### STATED PROBLEM
In the entries below, rewrite everything from the line containing "You are a GUI" down to the line containing "The image size is (620, 406).", with both of those lines included, as a JSON list of strings that has one string per line and leaves out blank lines.
— START RECORDS FOR THIS TASK —
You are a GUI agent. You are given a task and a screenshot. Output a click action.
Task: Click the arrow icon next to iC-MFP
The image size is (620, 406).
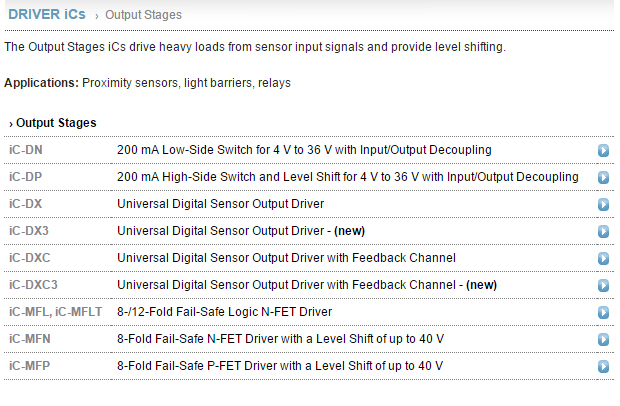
— END RECORDS FOR THIS TASK —
— START RECORDS FOR THIS TASK —
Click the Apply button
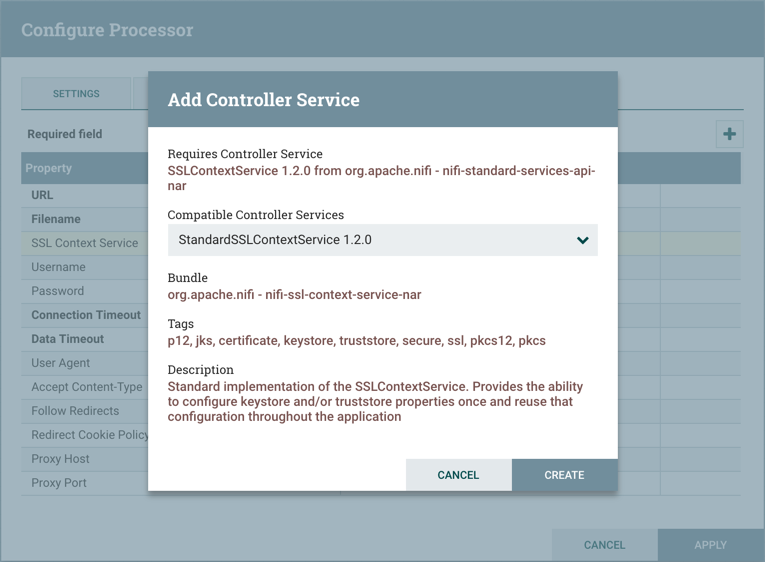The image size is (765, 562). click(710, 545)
— END RECORDS FOR THIS TASK —
— START RECORDS FOR THIS TASK —
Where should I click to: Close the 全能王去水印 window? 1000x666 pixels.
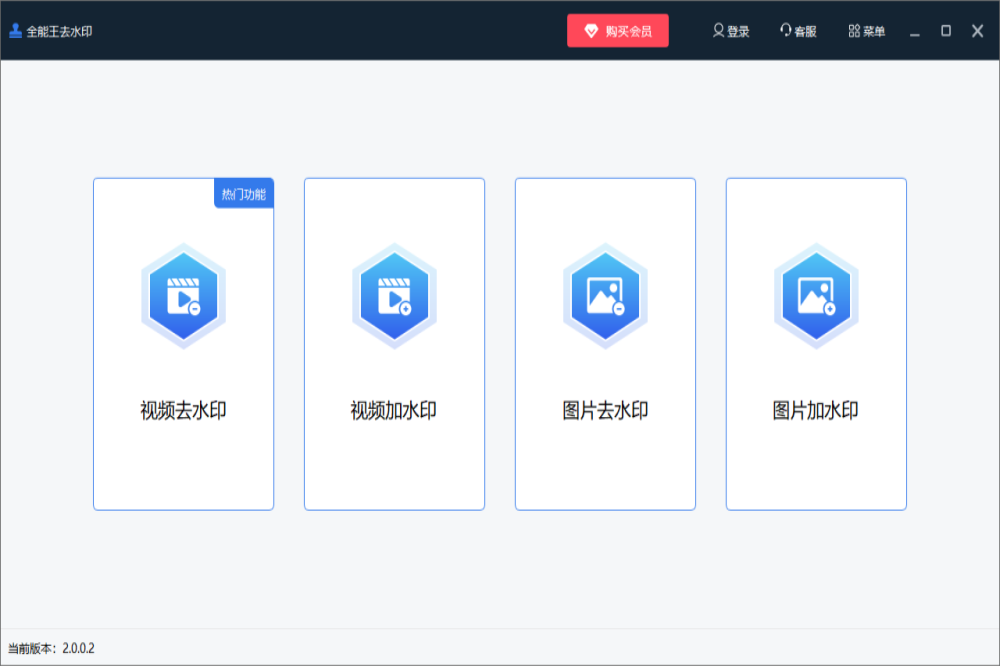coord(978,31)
— END RECORDS FOR THIS TASK —
### PROBLEM SOLUTION
[
  "You are a GUI agent. You are given a task and a screenshot. Output a click action.",
  "Task: Click the arrow icon next to iC-MFP",
  "The image size is (620, 406)."
]